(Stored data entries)
________________________

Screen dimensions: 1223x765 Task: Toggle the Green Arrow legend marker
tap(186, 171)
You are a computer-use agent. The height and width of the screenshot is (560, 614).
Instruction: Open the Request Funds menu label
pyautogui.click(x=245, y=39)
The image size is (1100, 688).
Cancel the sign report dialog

________________________

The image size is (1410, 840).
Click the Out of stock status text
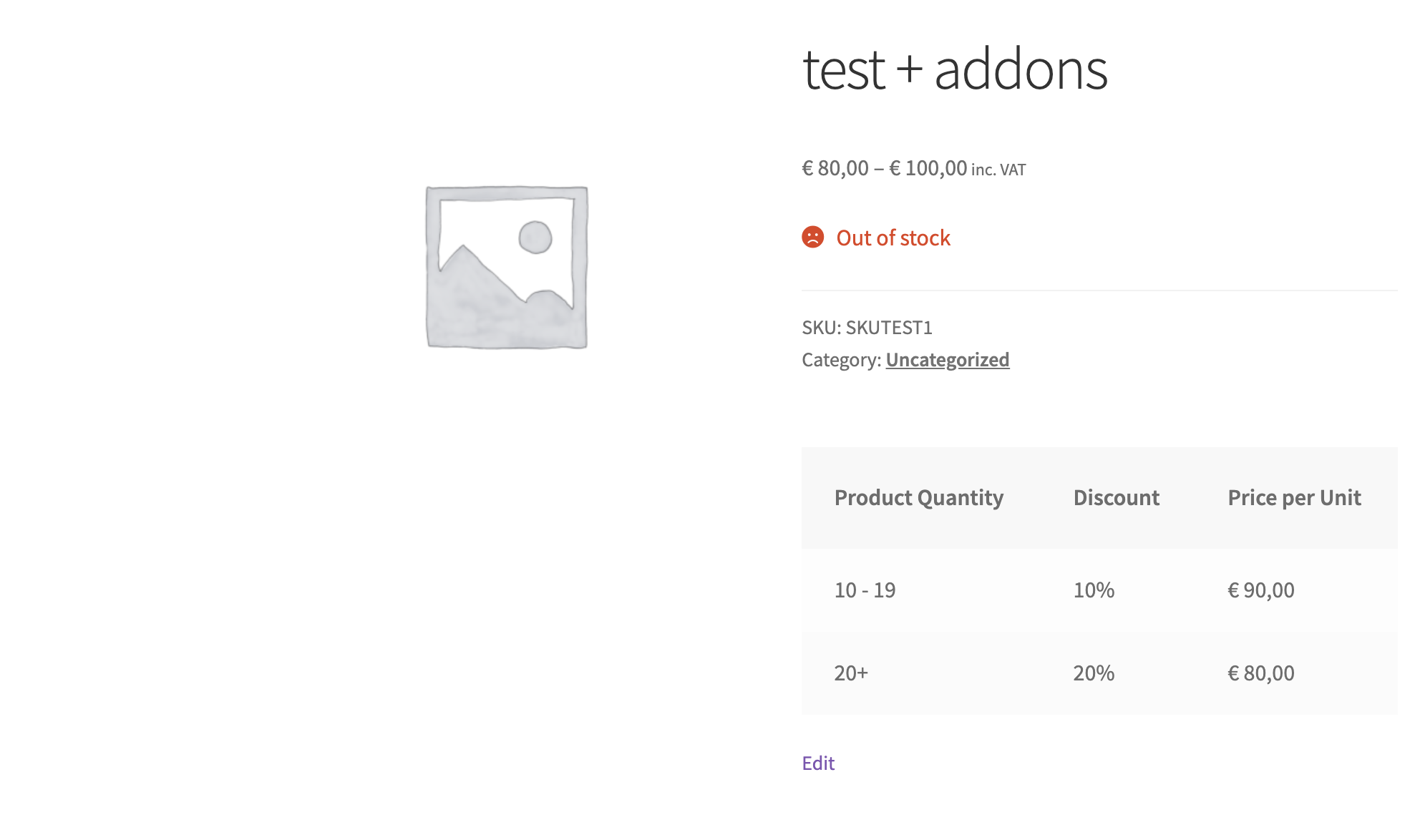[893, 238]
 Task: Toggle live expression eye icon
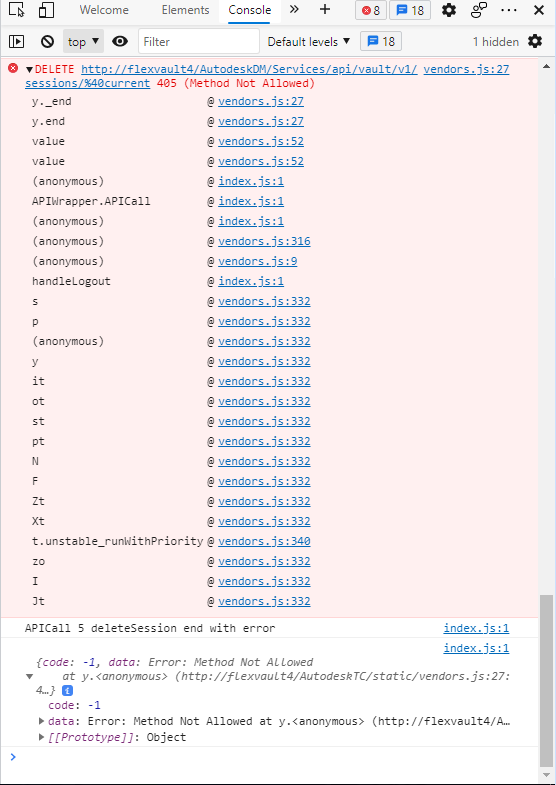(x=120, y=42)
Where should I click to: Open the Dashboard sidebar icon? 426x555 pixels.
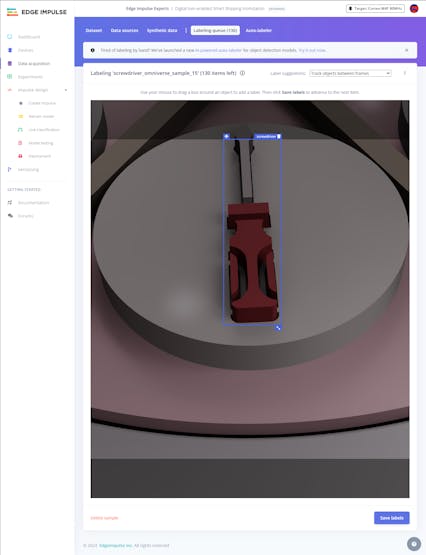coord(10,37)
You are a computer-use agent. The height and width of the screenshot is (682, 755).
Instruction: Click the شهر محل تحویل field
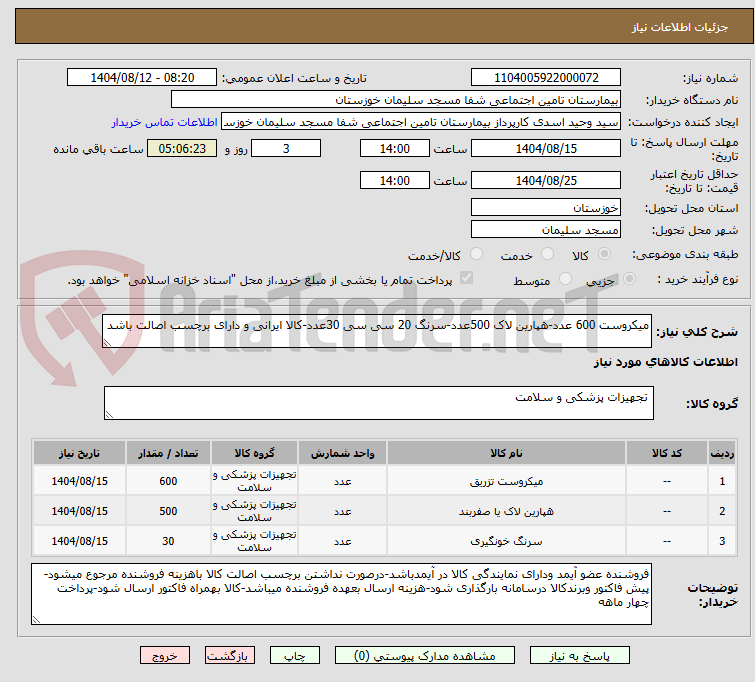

________________________

WORK INSTRUCTION: All lines above from the one holding "Screen dimensions: 1223x765" to the one holding "Cancel the sign report dialog", inclusive, are to be copied exactly; no other line is wanted.

YOUR SOLUTION:
Screen dimensions: 1223x765 Task: Toggle the Green Arrow legend marker
tap(186, 171)
You are a computer-use agent. The height and width of the screenshot is (560, 614).
Instruction: Open the Request Funds menu label
pyautogui.click(x=245, y=39)
The image size is (1100, 688).
Cancel the sign report dialog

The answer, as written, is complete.